AARON WATSON – The Underdog

Aaron

Aaron Watson – The Underdog (BIG Label Records/IRD 2015)

Quello di Aaron Watson è senza dubbio uno dei casi discografici dello scorso anno, almeno per quanto riguarda la musica country d’ispirazione texana. Di questi tempi non è da tutti i giorni che un disco indipendente, per quanto registrato da un quasi veterano (Watson ha esordito nel 1999 anche se le prime soddisfazioni consistenti sono arrivate una decina di anni fa), venda ventiseimila copie nella prima settimana e sia catapultato prepotentemente nelle classifiche, raggiungendo il primo posto in quelle country e in quelle cosiddette indie, per non parlare del quattordicesimo in quelle totali di Billboard.

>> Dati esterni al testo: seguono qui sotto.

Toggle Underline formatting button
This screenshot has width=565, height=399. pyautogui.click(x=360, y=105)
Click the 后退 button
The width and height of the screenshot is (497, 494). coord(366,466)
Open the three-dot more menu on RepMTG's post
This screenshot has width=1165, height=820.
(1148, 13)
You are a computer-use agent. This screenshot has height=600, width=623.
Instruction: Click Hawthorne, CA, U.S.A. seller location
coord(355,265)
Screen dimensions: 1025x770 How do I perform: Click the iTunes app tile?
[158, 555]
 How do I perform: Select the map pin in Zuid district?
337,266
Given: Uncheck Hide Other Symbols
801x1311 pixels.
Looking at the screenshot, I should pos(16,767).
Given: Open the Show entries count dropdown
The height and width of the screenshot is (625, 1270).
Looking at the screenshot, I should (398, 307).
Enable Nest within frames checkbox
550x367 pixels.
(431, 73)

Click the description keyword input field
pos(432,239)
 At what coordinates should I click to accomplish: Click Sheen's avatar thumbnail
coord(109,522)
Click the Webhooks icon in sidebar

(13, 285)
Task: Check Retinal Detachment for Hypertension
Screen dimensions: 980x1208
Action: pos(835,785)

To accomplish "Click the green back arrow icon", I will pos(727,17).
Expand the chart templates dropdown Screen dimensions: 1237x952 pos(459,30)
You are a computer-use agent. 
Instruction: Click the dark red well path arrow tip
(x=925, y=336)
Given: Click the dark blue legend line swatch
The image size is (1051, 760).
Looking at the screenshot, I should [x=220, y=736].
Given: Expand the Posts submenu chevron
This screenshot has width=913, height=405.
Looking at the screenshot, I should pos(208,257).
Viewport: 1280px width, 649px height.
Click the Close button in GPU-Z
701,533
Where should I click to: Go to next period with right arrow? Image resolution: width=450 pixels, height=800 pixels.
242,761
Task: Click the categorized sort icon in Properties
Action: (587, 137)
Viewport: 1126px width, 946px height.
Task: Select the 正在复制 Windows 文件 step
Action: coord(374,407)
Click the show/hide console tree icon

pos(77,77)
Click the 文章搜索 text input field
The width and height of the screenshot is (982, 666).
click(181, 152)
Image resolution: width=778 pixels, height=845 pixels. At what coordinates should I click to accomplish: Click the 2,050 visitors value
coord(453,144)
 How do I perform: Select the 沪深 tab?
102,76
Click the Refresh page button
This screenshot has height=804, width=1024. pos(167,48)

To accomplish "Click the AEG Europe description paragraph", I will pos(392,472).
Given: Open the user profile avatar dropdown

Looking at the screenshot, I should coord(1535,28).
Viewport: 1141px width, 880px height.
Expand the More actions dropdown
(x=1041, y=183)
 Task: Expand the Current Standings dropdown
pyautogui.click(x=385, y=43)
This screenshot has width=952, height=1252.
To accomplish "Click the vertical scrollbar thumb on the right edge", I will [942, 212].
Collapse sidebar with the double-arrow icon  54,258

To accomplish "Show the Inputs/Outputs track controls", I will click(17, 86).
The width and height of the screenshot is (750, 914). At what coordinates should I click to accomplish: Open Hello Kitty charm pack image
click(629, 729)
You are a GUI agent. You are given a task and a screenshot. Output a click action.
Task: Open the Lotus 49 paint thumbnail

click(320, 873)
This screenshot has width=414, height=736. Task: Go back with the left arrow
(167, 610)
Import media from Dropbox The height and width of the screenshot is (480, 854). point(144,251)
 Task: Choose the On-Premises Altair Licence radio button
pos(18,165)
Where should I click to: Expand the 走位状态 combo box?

The Underdog è un classico disco di country texano ben confezionato, con alcune canzoni davvero vincenti, con testi mai scontati, suonate e cantate come si deve, pagando pegno un po’ qua e un po’ là, ma quasi sempre con bravura, col giusto tiro da ascolto in viaggio – che non guasta mai – e una miscela equilibrata tra la strumentazione più rockettara e quella più tradizionale.

Ecco quindi una serie di bei violini, in Getaway Truck ad esempio, banjos vari (nella delicata e ispirata Bluebonnets (Julia’s Song) e naturalmente le pedal steel guitar, suonate da Paul Franklin (il suo nome è di certo familiare a chi compra i dischi di Mark Knopfler ma lo troviamo anche ad accompagnare Shania Twain, Rodney Crowell e moltissimi altri) e dal mitico Dan Dugmore, veterano californiano, allievo nientemeno che di Sneaky Pete e già sentito al fianco di Linda Ronstadt, James Taylor, Stevie Nicks, David Crosby; in aggiunta ci sono poi le chitarre elettriche (il duetto elettrica/pedal steel di That’s Why God Loves Cowboys è una delle cose più belle del disco), spruzzate di tastiere classiche, sezione ritmica solida.

Il tutto messo al servizio di un songwriting e di una voce che attingono dalla scuola texana più classica, debitori in parti più o meno uguali nei confronti di Willie Nelson (ma la voce di Watson è migliore di quella del grande vecchio), Guy Clark, Ray Benson (il mitico leader degli Asleep At The Wheels). Il disco si compone di quattordici tracce, alcune migliori altre più deboli, alle prime oltre a quelle citate aggiungerei di sicuro That’s Gonna Leave A Mark e Blame It On Those Baby Blues dall’attacco energico con le chitarre in evidenza ed un refrain in odor di rock sudista che sembra fatto apposta per macinare chilometri (o forse è meglio dire miglia) lungo le polverose strade secondarie del Texas. Tra quelle meno impressive: Family Tree e la noiosa e già sentita Wildfire, accompagnata da un fastidioso handclapping, ma nel complesso il disco funziona bene, e lo confermano i tre singoli che ne sono stati tratti fino ad oggi. La produzione è di Keith Stegall, che ha già lavorato con successo al fianco di Alan Jackson, George Jones, Zac Brown.